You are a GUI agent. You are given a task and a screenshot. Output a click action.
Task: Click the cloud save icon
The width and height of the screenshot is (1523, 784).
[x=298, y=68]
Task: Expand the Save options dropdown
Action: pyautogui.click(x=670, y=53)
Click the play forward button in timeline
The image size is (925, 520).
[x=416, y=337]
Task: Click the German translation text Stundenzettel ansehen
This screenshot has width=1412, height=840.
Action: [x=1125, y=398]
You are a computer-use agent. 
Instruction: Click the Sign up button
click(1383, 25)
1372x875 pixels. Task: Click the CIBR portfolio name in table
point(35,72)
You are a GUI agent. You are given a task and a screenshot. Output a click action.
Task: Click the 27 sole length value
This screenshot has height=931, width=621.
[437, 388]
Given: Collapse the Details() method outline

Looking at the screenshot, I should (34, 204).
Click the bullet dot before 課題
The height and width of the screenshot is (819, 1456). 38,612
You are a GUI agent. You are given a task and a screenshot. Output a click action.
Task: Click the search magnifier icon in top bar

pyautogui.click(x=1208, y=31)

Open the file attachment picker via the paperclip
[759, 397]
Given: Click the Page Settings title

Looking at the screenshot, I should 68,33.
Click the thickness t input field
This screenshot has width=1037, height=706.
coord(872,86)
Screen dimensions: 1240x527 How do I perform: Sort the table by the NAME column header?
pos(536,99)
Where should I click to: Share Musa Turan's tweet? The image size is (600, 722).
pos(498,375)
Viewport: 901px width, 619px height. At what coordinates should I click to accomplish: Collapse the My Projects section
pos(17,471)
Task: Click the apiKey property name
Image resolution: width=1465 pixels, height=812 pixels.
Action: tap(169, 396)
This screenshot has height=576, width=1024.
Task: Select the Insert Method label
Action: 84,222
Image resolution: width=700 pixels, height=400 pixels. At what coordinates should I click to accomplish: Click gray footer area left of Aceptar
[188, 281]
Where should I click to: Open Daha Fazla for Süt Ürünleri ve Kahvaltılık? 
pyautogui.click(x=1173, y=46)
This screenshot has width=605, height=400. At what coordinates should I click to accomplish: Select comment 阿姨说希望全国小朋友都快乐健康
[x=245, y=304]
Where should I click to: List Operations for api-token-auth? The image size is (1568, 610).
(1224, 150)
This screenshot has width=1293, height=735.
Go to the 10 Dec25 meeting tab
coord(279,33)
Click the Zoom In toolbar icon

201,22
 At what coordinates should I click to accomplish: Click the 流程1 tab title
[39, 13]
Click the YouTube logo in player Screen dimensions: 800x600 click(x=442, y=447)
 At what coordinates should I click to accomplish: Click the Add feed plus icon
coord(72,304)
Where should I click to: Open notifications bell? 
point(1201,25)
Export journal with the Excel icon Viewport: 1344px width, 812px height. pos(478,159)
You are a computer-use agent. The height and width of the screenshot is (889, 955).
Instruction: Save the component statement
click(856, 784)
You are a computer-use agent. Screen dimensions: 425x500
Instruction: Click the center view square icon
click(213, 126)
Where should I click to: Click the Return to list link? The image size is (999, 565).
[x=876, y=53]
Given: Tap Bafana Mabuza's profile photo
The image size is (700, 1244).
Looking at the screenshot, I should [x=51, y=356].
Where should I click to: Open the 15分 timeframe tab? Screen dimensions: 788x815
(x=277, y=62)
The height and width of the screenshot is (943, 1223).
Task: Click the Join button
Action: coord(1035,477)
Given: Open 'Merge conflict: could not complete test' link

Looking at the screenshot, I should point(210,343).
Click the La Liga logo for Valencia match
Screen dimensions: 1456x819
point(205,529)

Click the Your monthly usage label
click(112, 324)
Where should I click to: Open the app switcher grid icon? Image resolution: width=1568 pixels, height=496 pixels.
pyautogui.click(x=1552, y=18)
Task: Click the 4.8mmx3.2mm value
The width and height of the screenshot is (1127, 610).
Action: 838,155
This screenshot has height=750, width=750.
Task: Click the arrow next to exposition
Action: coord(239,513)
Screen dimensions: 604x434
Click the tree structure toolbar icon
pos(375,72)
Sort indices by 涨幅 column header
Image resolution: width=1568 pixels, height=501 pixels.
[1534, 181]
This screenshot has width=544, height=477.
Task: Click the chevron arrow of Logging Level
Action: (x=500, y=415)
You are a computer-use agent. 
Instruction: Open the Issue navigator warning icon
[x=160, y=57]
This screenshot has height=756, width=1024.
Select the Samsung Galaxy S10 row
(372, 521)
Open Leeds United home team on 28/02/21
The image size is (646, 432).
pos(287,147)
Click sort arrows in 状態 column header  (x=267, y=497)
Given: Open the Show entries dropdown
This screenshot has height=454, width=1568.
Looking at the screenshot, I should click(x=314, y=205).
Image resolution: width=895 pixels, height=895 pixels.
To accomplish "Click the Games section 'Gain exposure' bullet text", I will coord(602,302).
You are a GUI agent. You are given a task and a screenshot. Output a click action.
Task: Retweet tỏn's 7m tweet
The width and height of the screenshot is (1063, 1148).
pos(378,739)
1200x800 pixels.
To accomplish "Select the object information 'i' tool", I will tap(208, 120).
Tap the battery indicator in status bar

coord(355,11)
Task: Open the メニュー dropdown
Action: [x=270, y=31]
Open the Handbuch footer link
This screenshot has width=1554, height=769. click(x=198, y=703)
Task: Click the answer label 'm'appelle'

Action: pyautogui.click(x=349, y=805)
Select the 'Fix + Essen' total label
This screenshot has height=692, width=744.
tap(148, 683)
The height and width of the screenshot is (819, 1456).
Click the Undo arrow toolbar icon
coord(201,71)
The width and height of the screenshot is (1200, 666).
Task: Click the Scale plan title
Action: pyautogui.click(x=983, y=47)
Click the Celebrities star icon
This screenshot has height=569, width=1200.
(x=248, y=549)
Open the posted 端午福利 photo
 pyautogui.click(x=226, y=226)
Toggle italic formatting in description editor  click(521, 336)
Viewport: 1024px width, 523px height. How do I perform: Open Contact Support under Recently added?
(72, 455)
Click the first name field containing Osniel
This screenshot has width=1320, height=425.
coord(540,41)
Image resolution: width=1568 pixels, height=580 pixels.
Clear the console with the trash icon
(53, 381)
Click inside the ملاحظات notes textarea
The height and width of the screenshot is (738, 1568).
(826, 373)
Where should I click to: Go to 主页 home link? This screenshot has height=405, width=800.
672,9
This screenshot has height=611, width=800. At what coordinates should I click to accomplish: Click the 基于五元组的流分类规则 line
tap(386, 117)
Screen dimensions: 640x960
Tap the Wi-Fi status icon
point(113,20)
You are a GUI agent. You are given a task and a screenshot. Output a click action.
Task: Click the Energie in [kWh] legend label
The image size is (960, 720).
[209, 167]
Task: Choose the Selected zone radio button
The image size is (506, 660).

◆ **WORK INSTRUCTION**: Go to the line in the material above that contains "This screenshot has height=756, width=1024." and copy exactly from there through the line that contains "Image resolution: width=1568 pixels, height=580", stopping after it.

◆ **SOLUTION FOR THIS PROBLEM**:
This screenshot has height=756, width=1024.
Select the Samsung Galaxy S10 row
(372, 521)
Open Leeds United home team on 28/02/21
The image size is (646, 432).
pos(287,147)
Click sort arrows in 状態 column header  (x=267, y=497)
Given: Open the Show entries dropdown
This screenshot has height=454, width=1568.
Looking at the screenshot, I should click(x=314, y=205).
Image resolution: width=895 pixels, height=895 pixels.
To accomplish "Click the Games section 'Gain exposure' bullet text", I will coord(602,302).
You are a GUI agent. You are given a task and a screenshot. Output a click action.
Task: Retweet tỏn's 7m tweet
The width and height of the screenshot is (1063, 1148).
pos(378,739)
1200x800 pixels.
To accomplish "Select the object information 'i' tool", I will tap(208, 120).
Tap the battery indicator in status bar

coord(355,11)
Task: Open the メニュー dropdown
Action: [x=270, y=31]
Open the Handbuch footer link
This screenshot has width=1554, height=769. click(x=198, y=703)
Task: Click the answer label 'm'appelle'

Action: pyautogui.click(x=349, y=805)
Select the 'Fix + Essen' total label
This screenshot has height=692, width=744.
tap(148, 683)
The height and width of the screenshot is (819, 1456).
Click the Undo arrow toolbar icon
coord(201,71)
The width and height of the screenshot is (1200, 666).
Task: Click the Scale plan title
Action: pyautogui.click(x=983, y=47)
Click the Celebrities star icon
This screenshot has height=569, width=1200.
(x=248, y=549)
Open the posted 端午福利 photo
 pyautogui.click(x=226, y=226)
Toggle italic formatting in description editor  click(521, 336)
Viewport: 1024px width, 523px height. How do I perform: Open Contact Support under Recently added?
(72, 455)
Click the first name field containing Osniel
This screenshot has width=1320, height=425.
coord(540,41)
Image resolution: width=1568 pixels, height=580 pixels.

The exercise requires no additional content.